The Outie

If you look at your abdomen, you’ll notice it; it sticks out like a sore navel, because it is. Very sore and very serious. Roughly 10 percent of people have an outie, making it as prevalent as other diseases like Alzheimer’s or left-handedness. It's easy to mistake your outie for a pimple or an extroverted innie, mostly out of denial.

Having an outie is the result of a doctor removing the umbilical cord as if it were a power cord he was hastily yanking out of an outlet by its cable. You probably have a sense of inferiority to people with innies, but a sense of superiority to kangaroos and other marsupials that lack belly buttons of any kind. If you or a loved one has an outie, see a doctor immediately. Doctors are great at small talk, and good conversation will keep your mind off that disgusting navel.

The Innie

Not to be confused with a dimple or a bullet wound, the “innie” forms when the extraction of the umbilical cord yields an outie, but the outie overhears the doctor using profanities and thus recoils back into the body, confused and afraid. Innies can be round-shaped, oval, hexagonal, cube-shaped, or even Roman Catholic. Innies are the most common type of belly button, so if you have an innie, you’re not alone nor are you special.

In early February, those with innies all look down at their concave navel to see if it has become an outie as yet. If not, there will be six more weeks of winter. While some people don't use their navel, most people use their innies to store their meds for the day. If you want to use that innie to store nuts for the winter, you’re out of luck; innie are known to only hold three to four almonds at a time.

The Deep Innie

The way to a man’s heart is through his stomach, and the way to his stomach is his deep innie. The deep innie is characteristic of people who can afford the procedure or who have a powerful enough drill. Deep innies are great for holding things like cheese fondue or your city’s freshwater supply. To help visualize a deep innie, hot glue a Styrofoam cup to your abdomen. To the untrained eye, you’ll have a deep innie. While the deep innie may make you look six strings short of being an acoustic guitar, benefits of the deep innie include having a great conversation starter, looking amazing in a crop top, and immortality. The deeper the innie, the longer the immortality.

The Quantum Navel

Discovered by Erwin Schrödinger while giving his cat a tummy rub, the quantum navel is the superimposition of an innie and an outie. There is also a non-negligible probability that the navel is neither an outie nor an innie but rather a cosmic black hole, the deepest innie. To help you understand the quantum navel, imagine throwing a dart at a map of the world. That dart can land either in the Northern or Southern Hemisphere, but it can also hit Kentucky. That dart is your navel. If you have a quantum navel, don’t look at it because then it is confirmed to be one state, and really this natural phenomenon is the only thing you have going on right now.

No Belly Button At All

Because minimalism is key, and because that genie took your “flat stomach” a bit too literally. Some people are concerned that having no belly button means they’ll be shunned by society, and they couldn’t be more correct. They will be found and exiled to Greenland where we keep the others. A belly button is a sign of birth, and it’s hard to hold a conversation with someone if you can’t talk about the pain your mother experienced during your birth. You can try talking about the weather, but good luck with that, because people without belly buttons cannot see rain. They just see a very overcast day. If you meet someone sans navel in person, feel around the midriff region to make sure it’s not just Photoshop. If the person was fine with you feeling the midriff region, you just gained a friend, and Greenland just gained a citizen.
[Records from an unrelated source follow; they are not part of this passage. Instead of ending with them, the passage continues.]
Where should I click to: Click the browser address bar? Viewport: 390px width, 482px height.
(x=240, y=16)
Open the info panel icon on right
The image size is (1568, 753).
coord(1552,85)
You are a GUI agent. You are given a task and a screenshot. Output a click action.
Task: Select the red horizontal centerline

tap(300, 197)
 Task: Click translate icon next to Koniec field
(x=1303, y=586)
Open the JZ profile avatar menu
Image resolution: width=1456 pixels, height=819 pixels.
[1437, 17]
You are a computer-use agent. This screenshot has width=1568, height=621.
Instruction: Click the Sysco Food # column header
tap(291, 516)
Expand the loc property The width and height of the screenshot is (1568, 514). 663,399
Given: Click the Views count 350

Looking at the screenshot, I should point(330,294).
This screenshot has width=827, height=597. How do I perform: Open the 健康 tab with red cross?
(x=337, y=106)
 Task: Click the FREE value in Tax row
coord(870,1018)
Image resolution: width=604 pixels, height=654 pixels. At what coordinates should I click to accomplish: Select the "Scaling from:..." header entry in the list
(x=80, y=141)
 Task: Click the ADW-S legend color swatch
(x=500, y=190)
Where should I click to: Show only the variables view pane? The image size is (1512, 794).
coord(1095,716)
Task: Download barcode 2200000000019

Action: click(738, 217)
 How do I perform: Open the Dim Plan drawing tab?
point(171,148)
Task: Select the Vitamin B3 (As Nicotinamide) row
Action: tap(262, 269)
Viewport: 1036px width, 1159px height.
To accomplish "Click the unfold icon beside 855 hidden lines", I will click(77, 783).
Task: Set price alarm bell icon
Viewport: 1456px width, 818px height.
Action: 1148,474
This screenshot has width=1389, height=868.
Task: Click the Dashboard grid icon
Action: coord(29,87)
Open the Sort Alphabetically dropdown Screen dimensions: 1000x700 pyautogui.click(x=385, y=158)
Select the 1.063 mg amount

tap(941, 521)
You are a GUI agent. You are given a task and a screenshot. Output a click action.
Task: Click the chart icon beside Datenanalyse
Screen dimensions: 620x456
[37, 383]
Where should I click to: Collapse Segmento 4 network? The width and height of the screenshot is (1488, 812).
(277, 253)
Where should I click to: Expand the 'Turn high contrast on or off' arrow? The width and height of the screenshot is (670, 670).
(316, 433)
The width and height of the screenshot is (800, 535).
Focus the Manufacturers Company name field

One With an Umbilical Cord Sticking Out

Not all heroes wear capes, and not all doctors have experience. Even with a great doctor, the umbilical cord can be hard to separate from the child either because it’s clingy or because it’s doing a spot-on impression of a steel beam. Dubbed “the external tapeworm,” the still-attached umbilical cord is typically sentient, meaning you can treat it like the younger brother you never had. Just make sure it’s potty-trained.

Whether you find your umbilical cord a lot to handle emotionally or you just can’t finance its tuition to Dartmouth, feel free to consult your doctor about having it removed. You’ll come to find the umbilical cord has asked that same doctor about having you removed, so this doctor has a tough decision ahead of her.